Read on to discover more scents that will repel crickets from your yard using natural methods.
Pest Control Cricket Trap
Because crickets are small, they are easy to kill with homemade traps. One popular cricket trap is a sticky trap made using a DIY sticky substance that won’t dry out as it catches crickets. To make a simple sticky trap for crickets, fill a shallow bowl with molasses and leave it in the yard, basement, or crawl space.
The sweet smell of molasses draws crickets in, and after jumping into the bowl, they cannot escape, eventually dying in the sticky trap. Add a piece of bait on top of the molasses to entice crickets to visit. Dried sweet bread is the best bait for cricket traps because it has a stronger scent than fresh bread.
Making Cricket Traps with Corn Syrup
Another sticky trap involves using corn syrup and water to make a sticky substance for trapping crickets.

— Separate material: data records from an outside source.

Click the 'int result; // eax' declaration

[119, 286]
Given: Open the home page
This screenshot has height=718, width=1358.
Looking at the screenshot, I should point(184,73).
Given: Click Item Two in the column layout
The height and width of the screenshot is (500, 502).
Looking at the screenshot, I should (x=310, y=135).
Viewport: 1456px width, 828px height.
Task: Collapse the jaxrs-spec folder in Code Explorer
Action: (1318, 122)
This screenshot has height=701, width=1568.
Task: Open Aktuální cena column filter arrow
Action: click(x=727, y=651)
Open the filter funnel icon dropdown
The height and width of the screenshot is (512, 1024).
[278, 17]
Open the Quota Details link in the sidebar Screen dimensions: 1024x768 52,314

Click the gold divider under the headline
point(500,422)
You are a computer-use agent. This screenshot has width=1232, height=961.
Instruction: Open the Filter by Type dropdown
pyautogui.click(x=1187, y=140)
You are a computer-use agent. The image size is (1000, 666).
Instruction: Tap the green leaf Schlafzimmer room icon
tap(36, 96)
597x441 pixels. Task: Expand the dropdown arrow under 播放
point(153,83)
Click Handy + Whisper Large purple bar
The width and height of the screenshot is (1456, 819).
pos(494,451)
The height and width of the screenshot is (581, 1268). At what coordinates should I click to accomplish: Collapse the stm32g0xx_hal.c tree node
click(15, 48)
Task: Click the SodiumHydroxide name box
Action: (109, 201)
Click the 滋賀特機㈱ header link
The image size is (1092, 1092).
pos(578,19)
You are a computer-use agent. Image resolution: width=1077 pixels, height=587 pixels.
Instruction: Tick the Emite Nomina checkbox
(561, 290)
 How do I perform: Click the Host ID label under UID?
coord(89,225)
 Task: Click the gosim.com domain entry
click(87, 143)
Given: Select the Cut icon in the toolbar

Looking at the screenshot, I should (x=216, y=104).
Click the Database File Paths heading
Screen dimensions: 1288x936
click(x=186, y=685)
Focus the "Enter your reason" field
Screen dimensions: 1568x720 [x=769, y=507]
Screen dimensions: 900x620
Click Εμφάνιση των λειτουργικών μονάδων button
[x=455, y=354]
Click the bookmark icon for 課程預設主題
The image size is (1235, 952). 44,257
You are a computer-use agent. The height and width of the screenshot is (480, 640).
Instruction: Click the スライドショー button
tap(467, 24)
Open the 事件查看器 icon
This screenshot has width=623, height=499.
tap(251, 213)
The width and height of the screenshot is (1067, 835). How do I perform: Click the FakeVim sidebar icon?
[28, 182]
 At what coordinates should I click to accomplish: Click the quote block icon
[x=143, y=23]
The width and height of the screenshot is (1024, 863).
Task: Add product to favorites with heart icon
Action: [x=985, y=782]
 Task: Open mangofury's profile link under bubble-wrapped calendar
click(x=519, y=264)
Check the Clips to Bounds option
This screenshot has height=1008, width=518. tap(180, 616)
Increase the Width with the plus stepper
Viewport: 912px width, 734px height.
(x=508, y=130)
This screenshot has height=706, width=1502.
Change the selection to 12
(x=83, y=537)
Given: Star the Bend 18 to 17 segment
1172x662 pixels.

Warm water and syrup on the stove until it boils and thickens. Cut the cardboard into squares before spreading the syrup onto the surface and placing the cardboard in your basement or crawl space.
Are Crickets Dangerous?
It’s no secret that crickets can be annoying. Their mating chirp is piercing, which is mainly why these insects are pests. Despite this, do crickets pose any real threat to our daily life if they find their way inside?
Although crickets have teeth, they are not harmful to humans. Crickets usually flee when encountering a human due to fear that humans are a predator. While they may not be dangerous, crickets that invade your home pose a different type of threat.
Field and house crickets living inside your house seek animal protein to eat. Cotton, wool, silk, and fur are ideal targets for crickets. If unchecked, crickets might chew on portions of fabrics left in your home’s basement or crawl space. Crickets prefer cloth soiled with food or perspiration.
If the constant chirp of crickets is an ongoing problem, hiring a professional is one option for cricket control. If your pest issues are minor, try our recommendations to eliminate suitable areas for crickets. With regular lawn care and being mindful of any clutter, reduce the number of crickets hanging around.